In [1]:
## Grid World Example
import numpy as np
import matplotlib.pyplot as plt
%matplotlib inline

## Grid World Example
This is an example for a value function iteration for the grid world with a $5 \times 5$ grid. From each cell, four actions are possible, each with a move of 1 cell in the north, south, east and west directions. The rewards for states and actions is as follows:
1. An action bringing the agent outside of the grid bounds results in a reward of -1
2. All actions from the cell $\left[ 0,1 \right]$ would bring the agent to the cell $\left[ 4,1 \right]$ with a reward of +10
3. All actions from the cell $\left[ 0,3 \right]$ would bring the agent to the cell $\left[ 2,3 \right]$ with a reward of +5
4. All other actions from any cell would yield a reward of 0.

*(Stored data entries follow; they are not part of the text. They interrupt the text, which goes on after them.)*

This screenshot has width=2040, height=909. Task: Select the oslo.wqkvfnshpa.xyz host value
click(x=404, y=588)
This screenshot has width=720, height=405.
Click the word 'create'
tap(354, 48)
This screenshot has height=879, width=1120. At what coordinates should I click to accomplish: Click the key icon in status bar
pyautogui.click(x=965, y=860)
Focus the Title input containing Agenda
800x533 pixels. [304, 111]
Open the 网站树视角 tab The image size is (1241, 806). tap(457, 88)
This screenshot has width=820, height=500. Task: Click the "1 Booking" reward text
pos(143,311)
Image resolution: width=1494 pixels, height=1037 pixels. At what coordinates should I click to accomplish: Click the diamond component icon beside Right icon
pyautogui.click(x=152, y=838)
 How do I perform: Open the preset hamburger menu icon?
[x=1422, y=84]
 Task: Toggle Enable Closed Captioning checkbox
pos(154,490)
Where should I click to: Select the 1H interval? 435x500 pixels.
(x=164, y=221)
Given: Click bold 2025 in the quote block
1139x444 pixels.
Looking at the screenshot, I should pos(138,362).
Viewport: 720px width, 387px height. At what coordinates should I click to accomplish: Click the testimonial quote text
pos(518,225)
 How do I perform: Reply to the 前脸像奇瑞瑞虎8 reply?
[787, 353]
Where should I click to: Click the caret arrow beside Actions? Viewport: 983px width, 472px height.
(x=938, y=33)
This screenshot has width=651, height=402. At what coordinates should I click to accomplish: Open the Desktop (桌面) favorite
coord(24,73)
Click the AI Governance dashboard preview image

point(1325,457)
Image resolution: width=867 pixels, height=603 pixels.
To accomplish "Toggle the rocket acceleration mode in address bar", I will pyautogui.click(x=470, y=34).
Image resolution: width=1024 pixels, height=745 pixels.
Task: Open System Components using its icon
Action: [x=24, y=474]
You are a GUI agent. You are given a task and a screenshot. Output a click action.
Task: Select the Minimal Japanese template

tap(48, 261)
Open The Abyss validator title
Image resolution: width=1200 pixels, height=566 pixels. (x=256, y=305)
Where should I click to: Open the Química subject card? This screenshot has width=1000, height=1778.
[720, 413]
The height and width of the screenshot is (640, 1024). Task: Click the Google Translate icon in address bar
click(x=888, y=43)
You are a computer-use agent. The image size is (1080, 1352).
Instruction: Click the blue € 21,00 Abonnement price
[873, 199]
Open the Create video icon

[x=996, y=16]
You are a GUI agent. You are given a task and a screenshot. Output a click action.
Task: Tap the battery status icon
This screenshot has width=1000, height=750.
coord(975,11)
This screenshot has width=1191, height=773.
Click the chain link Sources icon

The agent selects all the actions with the same probability. The discount factor for each move is $\gamma = 0.9$

The grid and its rewards are illustrated below.
![GridWorld.PNG](attachment:GridWorld.PNG)

## Approach
The value function (policy) is given as:
$$ v_\pi (s) = \sum_a{\pi(a|s)} \sum_{a,s'}{p(s',r|a,s) \left(r + \gamma v_\pi (s')\right)}  $$

For the grid, we have deterministic transitions for each action, which implies that $p(s',r|a,s) = 1$ for all valid transitions.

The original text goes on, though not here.